Pixel coordinate grounding data
┌────────

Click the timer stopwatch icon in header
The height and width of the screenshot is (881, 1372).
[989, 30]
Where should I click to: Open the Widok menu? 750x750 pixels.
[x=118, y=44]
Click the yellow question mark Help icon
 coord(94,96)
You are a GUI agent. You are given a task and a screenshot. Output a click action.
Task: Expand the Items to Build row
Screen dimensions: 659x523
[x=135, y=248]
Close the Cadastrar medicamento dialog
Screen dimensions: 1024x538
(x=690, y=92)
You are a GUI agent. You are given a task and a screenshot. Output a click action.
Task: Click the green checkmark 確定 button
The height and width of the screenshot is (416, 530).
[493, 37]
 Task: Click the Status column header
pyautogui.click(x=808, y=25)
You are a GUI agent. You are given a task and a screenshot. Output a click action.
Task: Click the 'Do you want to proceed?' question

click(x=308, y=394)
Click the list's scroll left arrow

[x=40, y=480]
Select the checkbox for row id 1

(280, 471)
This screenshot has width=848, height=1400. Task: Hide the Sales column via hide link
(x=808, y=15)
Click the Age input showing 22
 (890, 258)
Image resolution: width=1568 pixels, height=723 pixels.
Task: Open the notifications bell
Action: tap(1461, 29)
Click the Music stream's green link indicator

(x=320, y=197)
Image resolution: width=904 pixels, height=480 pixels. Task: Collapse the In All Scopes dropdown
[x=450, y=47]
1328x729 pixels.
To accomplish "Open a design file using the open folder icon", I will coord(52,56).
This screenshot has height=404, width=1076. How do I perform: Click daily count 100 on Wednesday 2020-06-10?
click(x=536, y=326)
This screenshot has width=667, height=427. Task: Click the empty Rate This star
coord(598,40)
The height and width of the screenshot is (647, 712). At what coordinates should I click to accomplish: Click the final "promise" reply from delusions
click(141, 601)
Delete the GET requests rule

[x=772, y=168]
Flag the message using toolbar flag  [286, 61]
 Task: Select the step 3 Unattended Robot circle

└────────

All lines from the one containing "The height and width of the screenshot is (647, 712)." through the end of the records, both ends included, are to be quoted exactly; please add nothing else.

The height and width of the screenshot is (647, 712). At what coordinates should I click to accomplish: Click the final "promise" reply from delusions
click(141, 601)
Delete the GET requests rule

[x=772, y=168]
Flag the message using toolbar flag  [286, 61]
 Task: Select the step 3 Unattended Robot circle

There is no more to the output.